==== EXTRAIT CHOISI ====

La maison d’édition Rue du monde nous offre avec Le voyage de Nyéba un très bel album prenant la forme d’un récit initiatique. Les paysages africains sont illustrés à l’aide de couleurs chaudes et de traits de pinceaux maîtrisés. Prévoyez une trentaine de minutes avant de finir la lecture de ce conte, 40 minutes si vous faites deux ou trois arrêts en cours de route pour questionner l’enfant à qui vous faites la lecture, et 1 heure si vous souhaitez pousser la lecture plus loin avec une discussion autour du livre. Ce livre peut être adapté à la lecture avant le dodo. Vous pourriez alors partager la lecture avec votre enfant: vous lisez la majorité du texte, mais l’enfant devra lire les dialogues. Car méfiez-vous, ce n’est pas parce qu’un enfant à atteint l’âge scolaire qui n’appréciera plus se faire faire la lecture.

==== DONNÉES FOURNIES ====

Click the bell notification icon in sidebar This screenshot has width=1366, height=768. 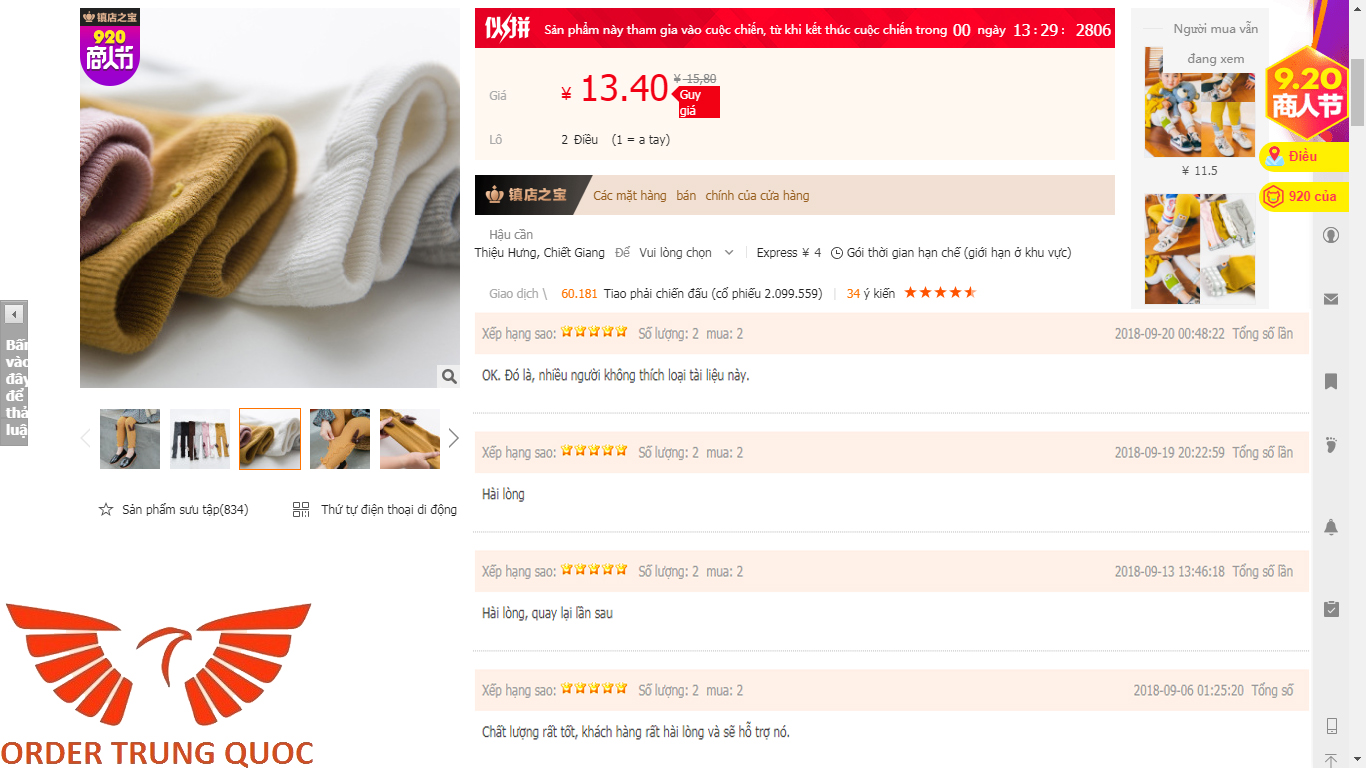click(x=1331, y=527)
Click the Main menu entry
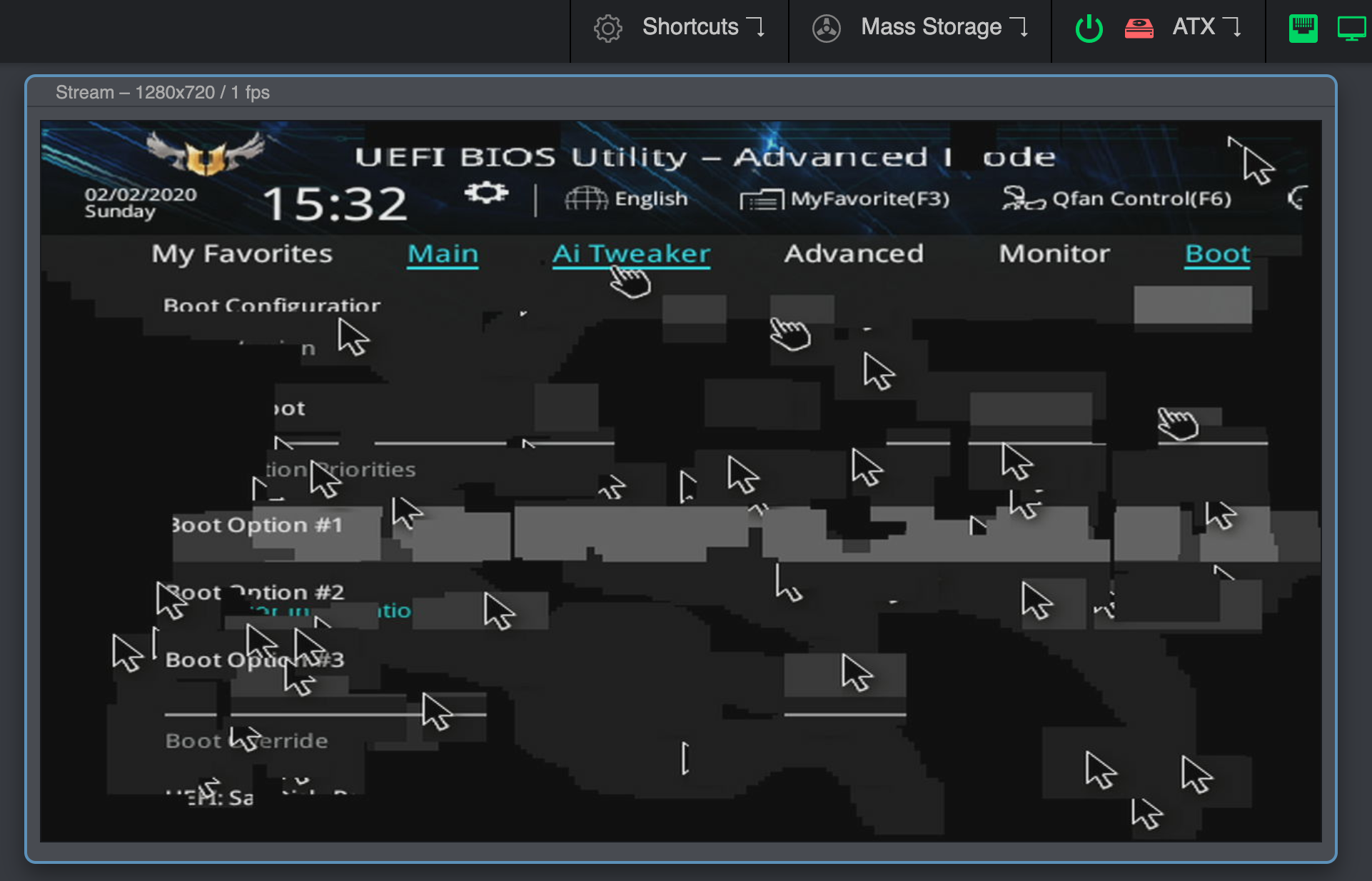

====

▶ EXERCICES:
1. Traduisez en anglais la phrase suivante de l'extrait choisi : « Les paysages africains sont illustrés à l'aide de couleurs chaudes et de traits de pinceaux maîtrisés. »
2. Résumez en deux phrases l'extrait sur Le voyage de Nyéba.

▶ RÉPONSES AUX EXERCICES:
1. The African landscapes are illustrated with warm colors and masterful brushstrokes.

2. Publié par Rue du monde, Le voyage de Nyéba est un album en forme de récit initiatique, dont les paysages africains sont peints en couleurs chaudes. Sa lecture demande une trentaine de minutes, davantage avec des arrêts ou une discussion, et il convient à la lecture avant le dodo, partagée avec l'enfant qui lit les dialogues.